Working in a research center of a conglomerate is a mixed bag. You are tits on a bull as far as the operating divisions are concerned, just a burden assessed by corporate. Some may not even know you exist, apart from their resentful financial guys. And usually your own management has no concern with the factories in return. But that can change when problems come up that affect production and our boss wants to show relevance. With no resources or expertise officially dedicated to manufacturing engineering or similar support our center relies (more or less) on ad hoc groups of generalists—like three or four guys, often including me—to wave the flag occasionally and try to come up to speed. Sometimes it’s handholding, sometimes we commute to help. You might imagine how their engineers take to that.

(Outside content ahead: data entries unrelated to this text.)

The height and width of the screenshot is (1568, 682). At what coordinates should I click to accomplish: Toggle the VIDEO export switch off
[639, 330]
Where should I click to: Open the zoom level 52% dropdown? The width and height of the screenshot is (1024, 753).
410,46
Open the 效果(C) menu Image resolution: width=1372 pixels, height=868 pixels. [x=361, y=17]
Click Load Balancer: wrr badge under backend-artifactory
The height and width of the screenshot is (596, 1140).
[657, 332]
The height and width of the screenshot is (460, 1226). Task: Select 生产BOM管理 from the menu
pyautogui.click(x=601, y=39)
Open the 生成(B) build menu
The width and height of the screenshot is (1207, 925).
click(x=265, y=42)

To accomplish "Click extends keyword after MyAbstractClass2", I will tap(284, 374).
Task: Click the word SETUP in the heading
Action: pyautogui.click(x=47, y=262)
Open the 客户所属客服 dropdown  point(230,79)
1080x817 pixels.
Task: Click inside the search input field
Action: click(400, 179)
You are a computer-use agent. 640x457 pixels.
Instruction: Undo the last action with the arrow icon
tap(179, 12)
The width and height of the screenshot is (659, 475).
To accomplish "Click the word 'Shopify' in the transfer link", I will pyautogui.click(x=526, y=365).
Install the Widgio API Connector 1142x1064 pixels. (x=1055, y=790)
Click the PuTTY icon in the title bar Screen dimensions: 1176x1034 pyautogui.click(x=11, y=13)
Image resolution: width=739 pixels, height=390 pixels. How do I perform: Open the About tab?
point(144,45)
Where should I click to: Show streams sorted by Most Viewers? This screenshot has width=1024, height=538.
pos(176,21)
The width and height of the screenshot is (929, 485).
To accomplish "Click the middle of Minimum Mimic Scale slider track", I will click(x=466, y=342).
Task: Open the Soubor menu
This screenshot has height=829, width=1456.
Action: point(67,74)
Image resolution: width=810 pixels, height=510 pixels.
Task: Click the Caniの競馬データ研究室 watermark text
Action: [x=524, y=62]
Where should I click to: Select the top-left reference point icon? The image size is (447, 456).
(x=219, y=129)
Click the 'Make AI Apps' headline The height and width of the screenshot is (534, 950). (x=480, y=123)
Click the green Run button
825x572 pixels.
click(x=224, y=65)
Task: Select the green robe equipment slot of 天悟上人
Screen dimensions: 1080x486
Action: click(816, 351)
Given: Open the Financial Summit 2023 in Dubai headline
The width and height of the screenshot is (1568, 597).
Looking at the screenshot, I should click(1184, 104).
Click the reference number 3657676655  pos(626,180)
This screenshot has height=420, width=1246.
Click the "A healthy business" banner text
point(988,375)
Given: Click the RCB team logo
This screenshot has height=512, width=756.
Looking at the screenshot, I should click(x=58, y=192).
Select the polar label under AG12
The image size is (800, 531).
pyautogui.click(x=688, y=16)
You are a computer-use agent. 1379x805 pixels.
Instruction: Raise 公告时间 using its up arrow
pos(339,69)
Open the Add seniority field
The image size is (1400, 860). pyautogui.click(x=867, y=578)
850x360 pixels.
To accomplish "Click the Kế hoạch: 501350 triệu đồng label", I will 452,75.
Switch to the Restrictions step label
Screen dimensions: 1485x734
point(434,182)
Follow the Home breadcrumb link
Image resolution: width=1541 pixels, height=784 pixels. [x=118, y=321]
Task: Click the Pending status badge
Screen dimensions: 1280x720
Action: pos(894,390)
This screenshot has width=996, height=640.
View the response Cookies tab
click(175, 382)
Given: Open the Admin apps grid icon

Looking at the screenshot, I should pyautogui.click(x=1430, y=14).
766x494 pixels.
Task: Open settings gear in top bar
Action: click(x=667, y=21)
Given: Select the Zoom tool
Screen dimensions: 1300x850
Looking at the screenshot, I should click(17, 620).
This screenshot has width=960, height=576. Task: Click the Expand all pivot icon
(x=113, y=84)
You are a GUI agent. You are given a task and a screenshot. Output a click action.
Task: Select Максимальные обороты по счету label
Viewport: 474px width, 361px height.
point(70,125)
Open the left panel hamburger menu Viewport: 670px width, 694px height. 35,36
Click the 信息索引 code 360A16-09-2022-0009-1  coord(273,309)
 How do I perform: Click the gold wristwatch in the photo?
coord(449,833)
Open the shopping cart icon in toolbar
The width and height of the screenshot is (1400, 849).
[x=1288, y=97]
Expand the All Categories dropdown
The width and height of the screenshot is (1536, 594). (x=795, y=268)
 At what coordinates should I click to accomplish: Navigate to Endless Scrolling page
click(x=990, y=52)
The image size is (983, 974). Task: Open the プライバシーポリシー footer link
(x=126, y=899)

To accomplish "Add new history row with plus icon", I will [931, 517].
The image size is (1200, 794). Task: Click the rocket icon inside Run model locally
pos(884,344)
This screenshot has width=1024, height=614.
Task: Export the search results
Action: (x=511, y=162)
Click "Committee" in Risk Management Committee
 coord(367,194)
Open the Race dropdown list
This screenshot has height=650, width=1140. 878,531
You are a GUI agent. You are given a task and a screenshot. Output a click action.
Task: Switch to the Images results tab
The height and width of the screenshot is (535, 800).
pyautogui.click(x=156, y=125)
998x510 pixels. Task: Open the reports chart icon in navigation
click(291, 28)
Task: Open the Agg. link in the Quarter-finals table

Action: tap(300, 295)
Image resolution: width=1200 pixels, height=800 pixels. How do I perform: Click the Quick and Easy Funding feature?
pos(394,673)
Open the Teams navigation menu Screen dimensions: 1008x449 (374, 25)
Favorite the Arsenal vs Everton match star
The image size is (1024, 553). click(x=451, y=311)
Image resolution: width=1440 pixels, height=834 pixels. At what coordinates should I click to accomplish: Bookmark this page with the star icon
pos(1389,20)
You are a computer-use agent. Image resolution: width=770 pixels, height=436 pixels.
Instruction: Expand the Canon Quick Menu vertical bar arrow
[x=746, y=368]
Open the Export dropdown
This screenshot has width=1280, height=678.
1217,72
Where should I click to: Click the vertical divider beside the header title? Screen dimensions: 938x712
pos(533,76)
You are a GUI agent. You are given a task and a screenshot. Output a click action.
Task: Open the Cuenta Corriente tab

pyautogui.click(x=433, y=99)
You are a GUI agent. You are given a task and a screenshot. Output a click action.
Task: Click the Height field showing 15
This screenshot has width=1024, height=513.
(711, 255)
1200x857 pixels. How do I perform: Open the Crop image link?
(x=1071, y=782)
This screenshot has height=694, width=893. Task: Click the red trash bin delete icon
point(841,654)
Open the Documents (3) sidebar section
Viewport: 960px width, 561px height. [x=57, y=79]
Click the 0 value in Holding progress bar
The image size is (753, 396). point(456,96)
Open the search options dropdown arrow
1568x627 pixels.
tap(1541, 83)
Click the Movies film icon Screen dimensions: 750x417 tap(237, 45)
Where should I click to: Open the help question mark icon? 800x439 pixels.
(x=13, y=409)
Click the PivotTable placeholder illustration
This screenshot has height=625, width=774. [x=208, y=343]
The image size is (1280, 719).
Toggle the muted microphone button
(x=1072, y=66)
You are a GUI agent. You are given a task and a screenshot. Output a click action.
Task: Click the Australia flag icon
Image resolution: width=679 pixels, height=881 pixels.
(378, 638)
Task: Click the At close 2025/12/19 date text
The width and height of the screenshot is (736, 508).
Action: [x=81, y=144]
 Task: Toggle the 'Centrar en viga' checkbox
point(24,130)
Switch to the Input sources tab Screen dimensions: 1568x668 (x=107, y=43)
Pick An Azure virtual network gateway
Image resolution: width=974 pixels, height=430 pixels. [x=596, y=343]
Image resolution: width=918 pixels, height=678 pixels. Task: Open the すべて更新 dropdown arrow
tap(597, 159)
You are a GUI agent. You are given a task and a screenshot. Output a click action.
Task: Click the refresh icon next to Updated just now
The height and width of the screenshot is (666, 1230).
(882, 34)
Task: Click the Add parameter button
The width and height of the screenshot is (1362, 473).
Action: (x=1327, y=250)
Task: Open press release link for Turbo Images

We show up from a place they have vaguely heard of because local management may not trust them to fix it. That’s a problem of perception and we almost always smooth it out. We do our best, but we seldom hit a home run. We usually make a good dent but follow-on relationships are infrequent after they get the bills.


However, once in a great while you get a chance to make a splash; this one took only a day after a phone call I got. They had asked for a metallurgist and I was the only one at the time; lucky for both of us I was able to give a quick answer. No genius here, just the one with any experience in high temperature gas-metal reactions I got in a previous job.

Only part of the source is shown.